In nine short months the kids will begin full-day kindergarten. I'm conscious that this is my last chance to spend significant time with them before school and soccer and Scouts gobble them up. Moms say this all the time about these early years with their kids. Once they go to school they're gone! Go to the zoo as often as you can! Spend time with them while they still like you! Make memories! Plaster it all over Facebook to show what an awesome mother you are!

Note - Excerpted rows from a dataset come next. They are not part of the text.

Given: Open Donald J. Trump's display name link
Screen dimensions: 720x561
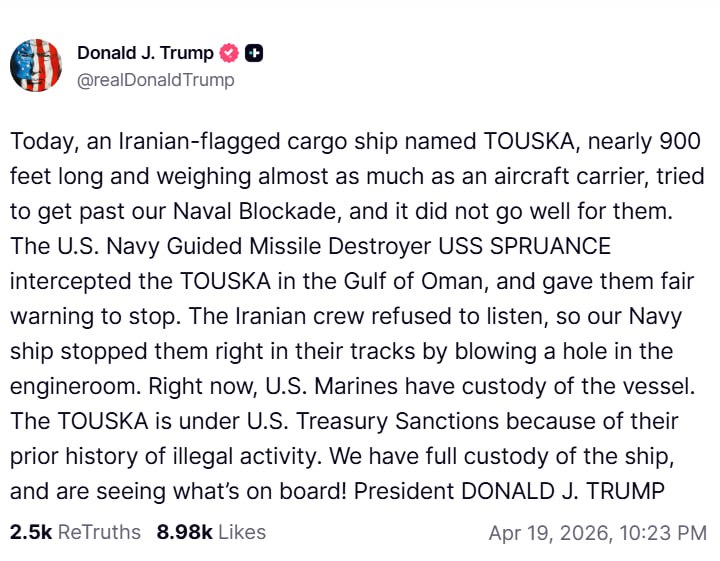Looking at the screenshot, I should (145, 54).
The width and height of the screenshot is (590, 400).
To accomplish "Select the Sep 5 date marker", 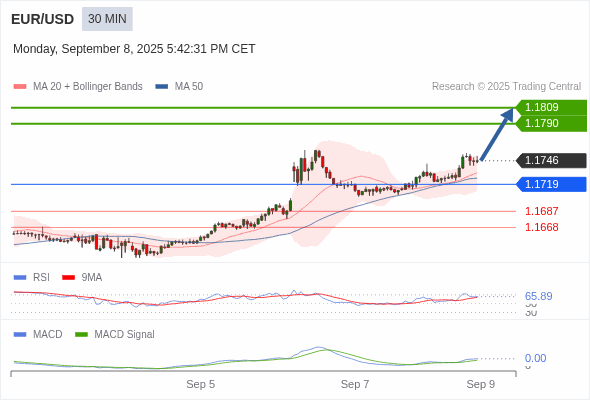I will (201, 384).
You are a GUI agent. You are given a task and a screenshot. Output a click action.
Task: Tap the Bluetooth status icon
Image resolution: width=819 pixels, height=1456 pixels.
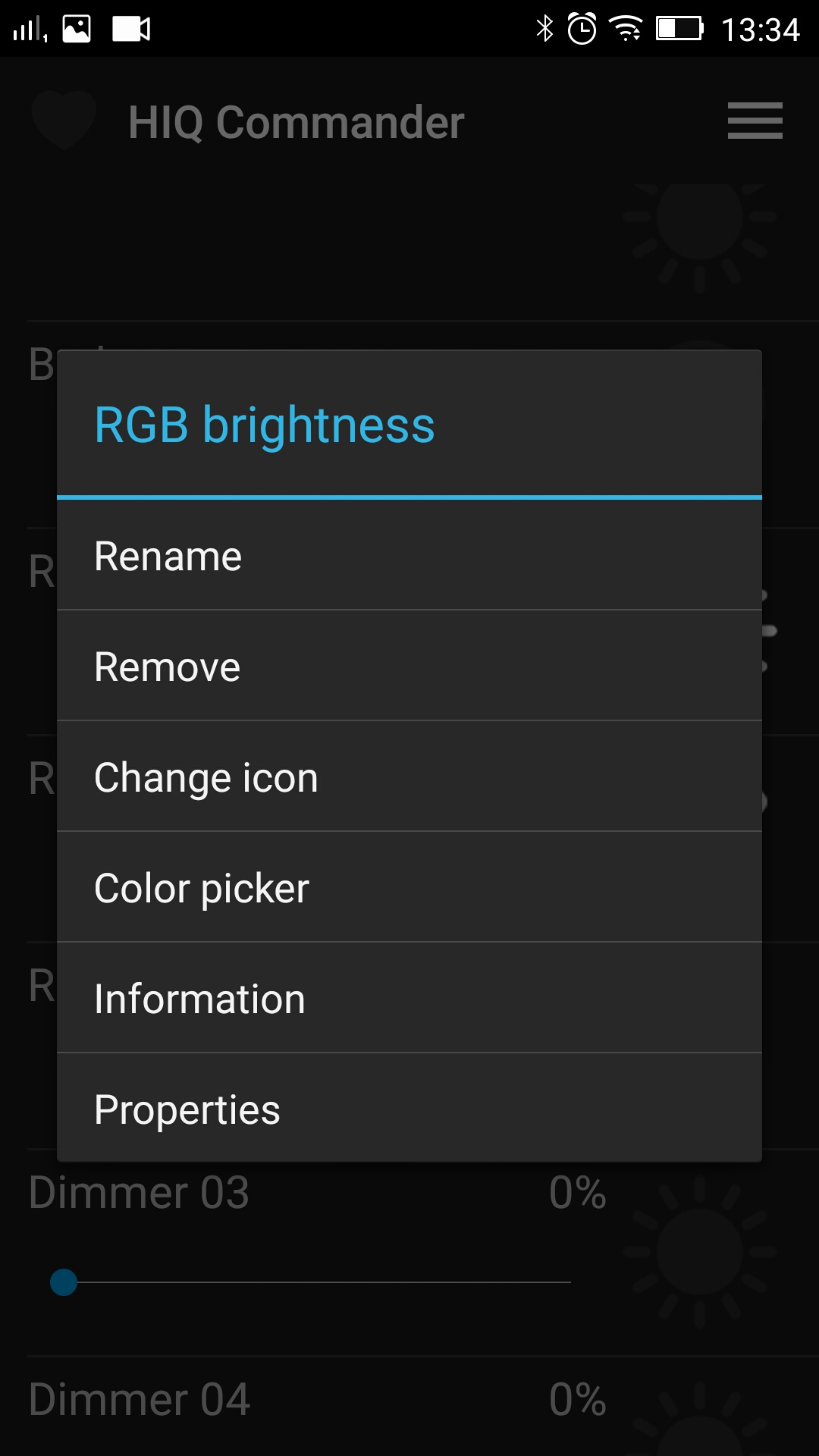[x=544, y=29]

But my son is already wiping off my kisses. I've covered every inch of the local zoos, children's museums, and playgrounds a zillion times. I needed those outlets when my children were very small—leaving the house simply to survive the day—but the outlet I need now is to write. I do not regret that I am pulling my focus inward; I reflect back to my children a happier mother and a more pleasant person. And hopefully, they are gaining a sense of independence from each uninterrupted hour of pretend play in the basement, each afternoon spent riding their bikes up and down the driveway while I work on the picnic table.
It has been just a year since I've returned to writing, and I have a handful of picture book drafts in the works, with a couple of manuscripts out on submission. I've dug up old short stories and sent them along to literary journals; one was published recently. I'm building a new community of writing friends, and increasing my confidence that, yes, I can write stories and raise babies.
But I realize now that I got the order wrong. I needed to raise babies and then write stories—about them, influenced by them, in spite of them, because of them. I needed to pause in pursuit of my dream—both to care for my children while they were very young and to fight against the thunderous storm inside me—but I couldn't afford to let the dream disappear.